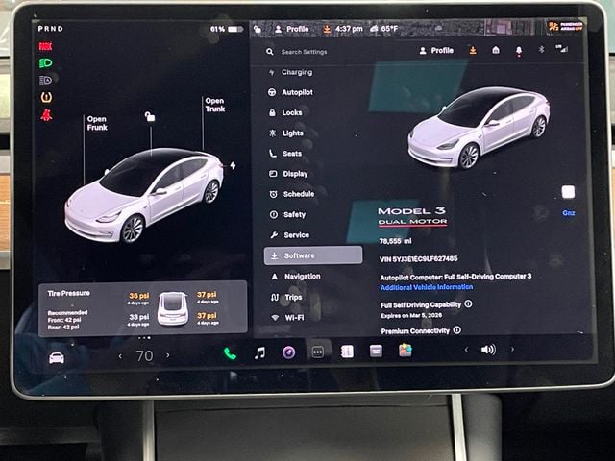This screenshot has width=615, height=461.
Task: Tap the notification bell icon in settings header
Action: [519, 50]
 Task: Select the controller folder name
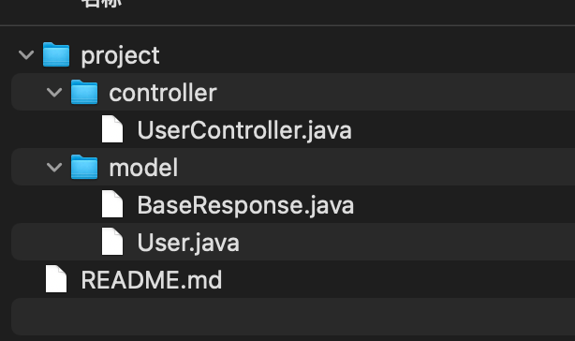[x=163, y=93]
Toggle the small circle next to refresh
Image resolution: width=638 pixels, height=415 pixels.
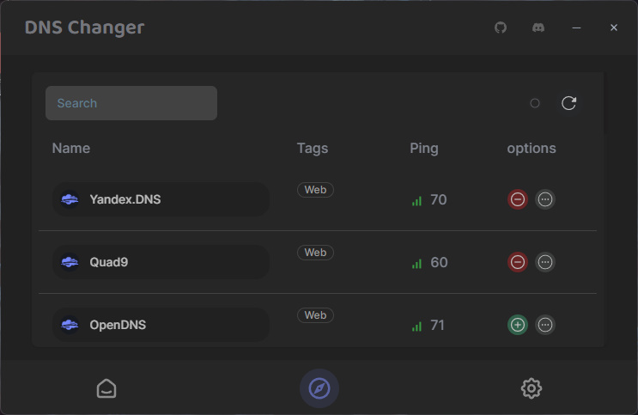tap(535, 103)
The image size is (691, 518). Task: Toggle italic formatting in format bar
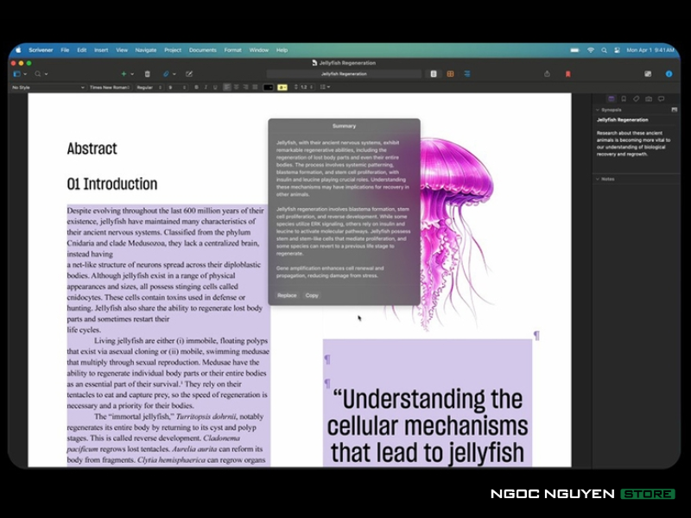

* **Problem to work on**: Go through the material above and copy each line that holds the string "Toggle".

* **Output for this exercise**:
Toggle the small circle next to refresh
The image size is (691, 518). Task: Toggle italic formatting in format bar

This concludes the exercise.